Numerous as are the foreign words which commerce and foreign art have incorporated into English, it is probable that these loans have been repaid by England and America, in the contributions we have made to other languages. A distinguished Southern gentleman comforted unlucky English bond-holders, in the days of repudiation, by assuring them that the Anglo-Saxon race, on our side of the Atlantic as well as on the other, was as much a debt-paying as a land-stealing

people. I need not speak upon the question of pecuniary conscientiousness, but in words, which we can spare without much sacrifice, we have been just and even generous. Our trade and our industry, in conjunction with those of England, have sown a broad crop of English and American words over the face of the earth. A French poet complains that England has compelled his countrymen to utter articulations as hard as chewing glass or charcoal:

Le railway, le tunnel, le ballast, le tender,

Express, trucks, et wagons, une bouche Française
Semble broyer du verre ou mácher de la braise.

These words have passed from England to every Continental country, but it is only a restitution of borrowed stock with usury, for of the seven, only ballast, wagons, and the last half of railway, are Anglo-Saxon. The nomenclature of steam navigation, which has become not less universal, is more purely American. Wherever you meet the steamboat your ear will welcome familiar sounds. You will hear Frenchmen on the Rhone, Danes in the Belts, Teutons on the Rhine, Magyars and Slaves on the Danube, and Arabs on the Nile, all alike shouting, half-steam, stop her, go ahead, and many an uninstructed traveller has been agreeably surprised at finding such a remarkable resemblance between good motherEnglish and heathen Arabic or barbarous Dutch, as these homelike words so plainly indicate.

Vegetable nature has provided for the dissemination of plants by employing the movable winds and waters, and the migratory beasts of the field and fowls of the air, in the transportation of their seeds. Providence has not less amply secured the diffusion and intermixture of words of cardinal importance to the great interests of man. Religion, natural

science, moral and intellectual philosophy and diplomacy, have introduced into English thousands of words nearly identical with those employed for the same purposes in all the languages in Christendom. The history and origin of these are generally very easily traced, but every generation gives birth to a multitude of expressions whose date we can fix with approximate precision, but the etymology and source of which is unknown at the very period of their introduction. These are, for the most part, mere popular words, which obtain no place in literature, but die with the memory of the occasions out of which they grew. But it sometimes happens that such words become permanent, though often ungraceful, additions to our vocabulary, and remain as standing enigmas to the etymologist. Of such, our American caucus is an example, and every man's recollection will suggest other instances.

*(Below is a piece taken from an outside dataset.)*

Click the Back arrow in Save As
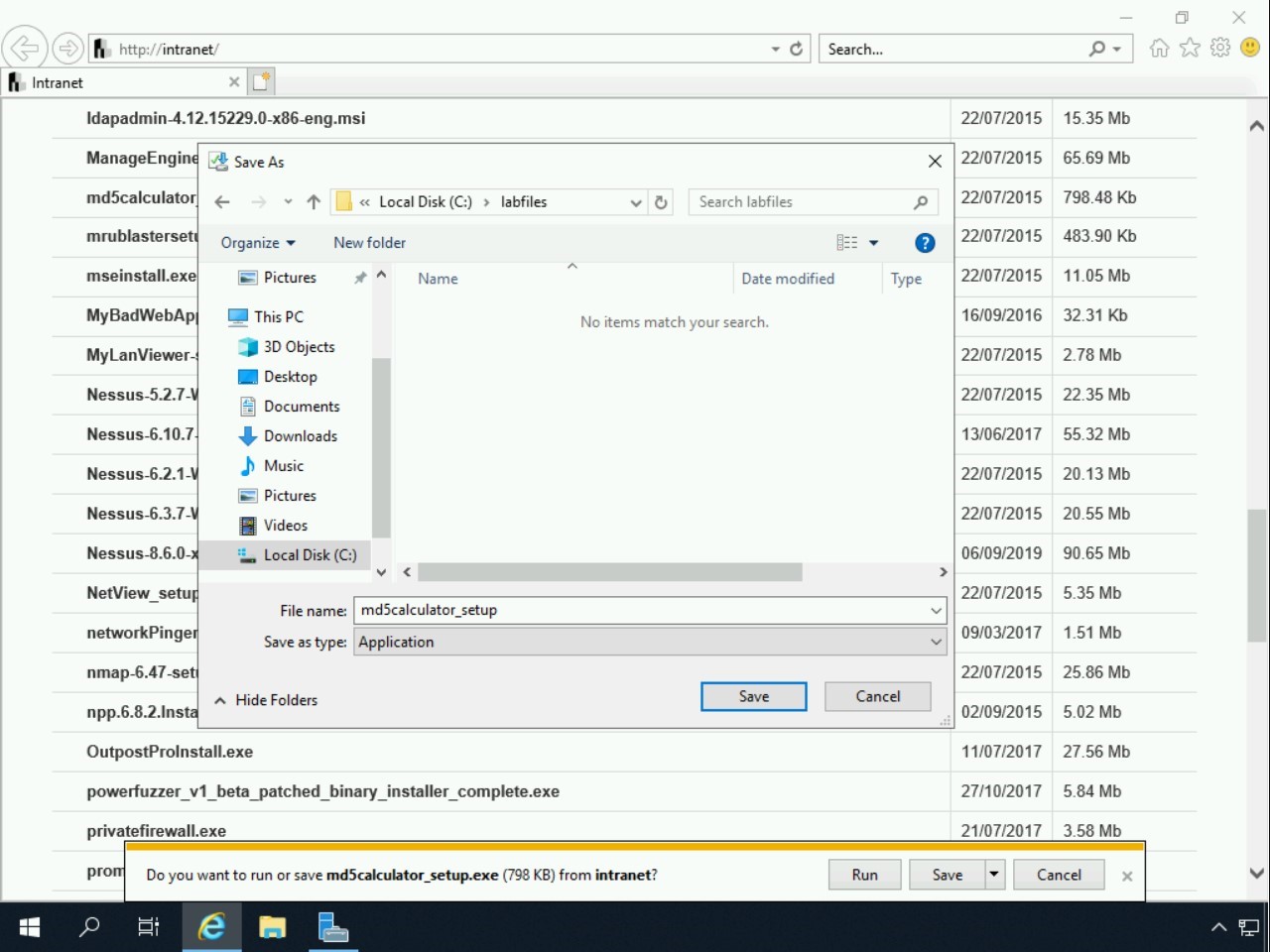 point(222,202)
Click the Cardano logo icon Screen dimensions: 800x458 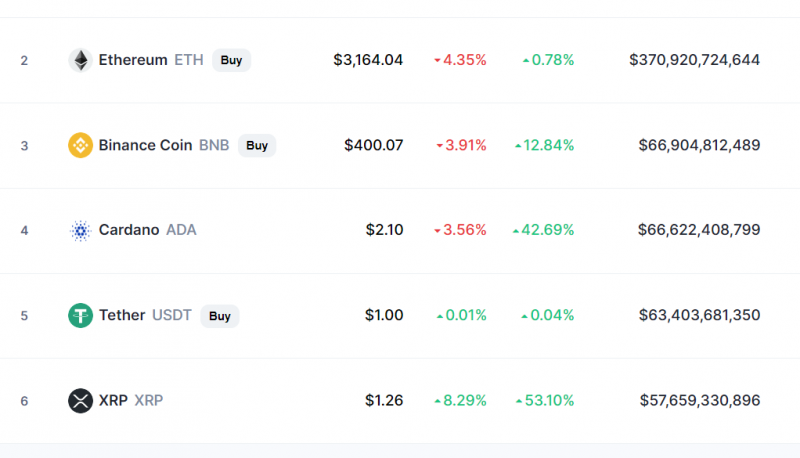(x=80, y=231)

The French essayist Montaigne gives us a striking example of the strange accidents by which foreign words are sometimes introduced. In order the better to familiarize him with Latin, the common speech of the learned in those days, he was allowed in his childhood to use no other language, and not only his teachers, but his parents, attendants, and even his chambermaid, were obliged to learn enough of Latin to converse with him in it. The people of the neighboring villages adopted some of the Latin words which they heard constantly used in the family of their feudal lord; and, writing fifty years later, he declares that these words had become permanently incorporated into the dialect of the province.*

*Quant au reste de sa maison, c'estoit une regle inviolable que ny luy mesme, ny ma mere, ny valet, ny chambriere, ne parloient en ma compaignie qu' autant de mots de latin que chascun avoit apprins pour iargonner avec moy. C'est merveille du fruict que chascun y feit: mon pere et ma mere y apprinderent

assez de latin pour l'entendre, et en acquirent à suffisance pour s'en servir à la necessité, comme feirent aussi les aultres domestiques, qui estoient plus attachez à mon service. Somme, nous latinizasmes tant, qu'il en regorgea iusques à nos villages tout autour, où il y a encores, et ont prins pied par l'usage, plusieurs appellations latines d'artisans et d'utils. Montaigne, Essais, Liv. I. ch. XXV.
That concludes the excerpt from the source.